Single-Payer Health Care in Cartoons
About once a year, someone makes the universal health care argument in the form of a cartoon and puts it on YouTube. This is a worthy entry into that genre. Clearly part of the appeal of single-payer health care, a system where all health insurance is paid for by the government out of a central fund to private hospitals and physicians, is its simplicity – you have the whole thing explained in about 4.5 minutes, maybe 10 if you want to get into “What If?” scenarios. But also exposed well in the cartoon format is the Looney Tunes-style contortions we put ourselves through now in order to keep up with the perverse incentives of for-profit insurance.

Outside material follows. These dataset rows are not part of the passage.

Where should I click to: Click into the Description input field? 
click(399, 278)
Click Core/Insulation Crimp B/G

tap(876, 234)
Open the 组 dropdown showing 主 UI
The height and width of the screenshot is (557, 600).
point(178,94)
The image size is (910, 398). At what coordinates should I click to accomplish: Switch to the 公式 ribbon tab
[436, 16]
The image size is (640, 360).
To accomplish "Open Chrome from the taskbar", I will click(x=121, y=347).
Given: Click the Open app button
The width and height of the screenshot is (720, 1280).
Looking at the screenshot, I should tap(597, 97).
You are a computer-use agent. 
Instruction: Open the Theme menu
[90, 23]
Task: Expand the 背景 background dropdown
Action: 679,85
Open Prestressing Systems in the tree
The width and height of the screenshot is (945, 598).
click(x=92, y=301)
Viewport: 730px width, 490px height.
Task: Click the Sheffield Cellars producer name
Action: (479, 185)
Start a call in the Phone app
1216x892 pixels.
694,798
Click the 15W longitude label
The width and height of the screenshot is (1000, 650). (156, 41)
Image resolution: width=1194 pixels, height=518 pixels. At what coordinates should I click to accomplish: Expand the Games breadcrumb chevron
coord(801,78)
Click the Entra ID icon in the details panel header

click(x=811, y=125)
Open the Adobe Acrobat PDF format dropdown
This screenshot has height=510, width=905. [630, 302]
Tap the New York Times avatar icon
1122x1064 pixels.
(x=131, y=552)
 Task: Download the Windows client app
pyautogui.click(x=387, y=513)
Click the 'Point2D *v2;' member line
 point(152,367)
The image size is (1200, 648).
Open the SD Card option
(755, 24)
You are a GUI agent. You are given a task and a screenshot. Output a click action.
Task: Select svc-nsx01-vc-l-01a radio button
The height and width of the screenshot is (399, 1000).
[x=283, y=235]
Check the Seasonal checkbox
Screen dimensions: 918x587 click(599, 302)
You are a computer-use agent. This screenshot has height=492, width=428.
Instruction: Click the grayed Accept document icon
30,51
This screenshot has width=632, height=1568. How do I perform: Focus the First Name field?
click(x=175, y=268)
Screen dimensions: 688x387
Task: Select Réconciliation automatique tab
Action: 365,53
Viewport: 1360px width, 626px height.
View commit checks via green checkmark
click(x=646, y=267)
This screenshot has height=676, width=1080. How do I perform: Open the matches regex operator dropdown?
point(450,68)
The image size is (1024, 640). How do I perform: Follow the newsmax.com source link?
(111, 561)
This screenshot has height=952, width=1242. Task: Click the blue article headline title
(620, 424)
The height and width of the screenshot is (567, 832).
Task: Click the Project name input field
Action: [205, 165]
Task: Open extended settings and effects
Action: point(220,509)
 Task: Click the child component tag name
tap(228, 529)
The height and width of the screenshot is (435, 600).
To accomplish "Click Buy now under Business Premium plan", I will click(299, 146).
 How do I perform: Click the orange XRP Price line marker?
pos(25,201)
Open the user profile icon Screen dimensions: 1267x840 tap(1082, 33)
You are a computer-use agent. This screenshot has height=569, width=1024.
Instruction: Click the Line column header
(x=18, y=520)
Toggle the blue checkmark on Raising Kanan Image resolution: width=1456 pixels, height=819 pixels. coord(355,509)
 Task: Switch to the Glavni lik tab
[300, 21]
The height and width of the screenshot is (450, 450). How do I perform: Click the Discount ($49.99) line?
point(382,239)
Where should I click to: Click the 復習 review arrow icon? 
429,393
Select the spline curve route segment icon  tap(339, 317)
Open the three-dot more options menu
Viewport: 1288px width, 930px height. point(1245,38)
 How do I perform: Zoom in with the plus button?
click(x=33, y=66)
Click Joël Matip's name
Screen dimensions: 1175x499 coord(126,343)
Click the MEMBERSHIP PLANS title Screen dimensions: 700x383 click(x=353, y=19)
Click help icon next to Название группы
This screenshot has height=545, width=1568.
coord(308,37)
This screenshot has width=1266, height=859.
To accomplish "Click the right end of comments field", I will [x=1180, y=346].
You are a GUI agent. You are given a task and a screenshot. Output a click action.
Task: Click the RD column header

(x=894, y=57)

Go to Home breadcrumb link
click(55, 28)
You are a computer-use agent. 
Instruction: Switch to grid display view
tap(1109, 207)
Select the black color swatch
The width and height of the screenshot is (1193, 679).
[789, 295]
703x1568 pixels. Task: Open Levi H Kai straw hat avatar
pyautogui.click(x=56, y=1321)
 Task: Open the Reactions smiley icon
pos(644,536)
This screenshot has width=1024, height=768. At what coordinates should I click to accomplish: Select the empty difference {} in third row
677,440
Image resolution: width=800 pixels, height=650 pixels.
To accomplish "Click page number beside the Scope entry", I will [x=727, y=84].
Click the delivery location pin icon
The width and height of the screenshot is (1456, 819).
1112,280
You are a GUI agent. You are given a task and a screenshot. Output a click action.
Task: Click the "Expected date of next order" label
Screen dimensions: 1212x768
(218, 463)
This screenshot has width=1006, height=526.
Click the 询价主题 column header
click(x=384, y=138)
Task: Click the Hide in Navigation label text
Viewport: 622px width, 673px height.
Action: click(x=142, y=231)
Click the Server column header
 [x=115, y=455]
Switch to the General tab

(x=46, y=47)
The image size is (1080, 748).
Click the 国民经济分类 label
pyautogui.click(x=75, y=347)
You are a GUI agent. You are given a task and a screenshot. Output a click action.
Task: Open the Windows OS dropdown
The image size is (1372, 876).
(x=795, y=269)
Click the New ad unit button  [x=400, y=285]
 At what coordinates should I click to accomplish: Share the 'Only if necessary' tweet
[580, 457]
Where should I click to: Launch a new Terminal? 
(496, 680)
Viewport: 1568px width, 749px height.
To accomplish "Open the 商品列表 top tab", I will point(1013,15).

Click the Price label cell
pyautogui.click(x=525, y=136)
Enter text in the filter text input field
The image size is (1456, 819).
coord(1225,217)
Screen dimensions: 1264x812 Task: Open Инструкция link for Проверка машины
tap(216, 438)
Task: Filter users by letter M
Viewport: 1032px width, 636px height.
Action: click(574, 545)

The comparison of firefighters as a government paid and provided service vs. a for-profit “fire insurance” industry was also taken up in an op-ed by NY Times columnist Nicholas Kristof. New York City, in fact, used to have a disastrous private industry fire-fighting system. Instead of efficiencies through competition, it bred corruption and the threat of future financial pain for those who had just lost their possessions, usually because of a stroke of fortune. We wouldn’t stand for someone privatizing our police or our army or our fire-fighters or even our water treatment centers. But somehow, despite no other industrialized country standing for a system that makes a profit on basic health (some of them allow insurance companies to make a profit on add-ons and non-essentials, but the essentials are non-profit), we are convinced there’s value to a profit motive with incentives to deny care and avoid customers that are likely to need it that actually enhances our health. Although, when pressed, we’re not sure what that value is.
Sometimes it takes a cartoon to realize how much of our argument is about inertia.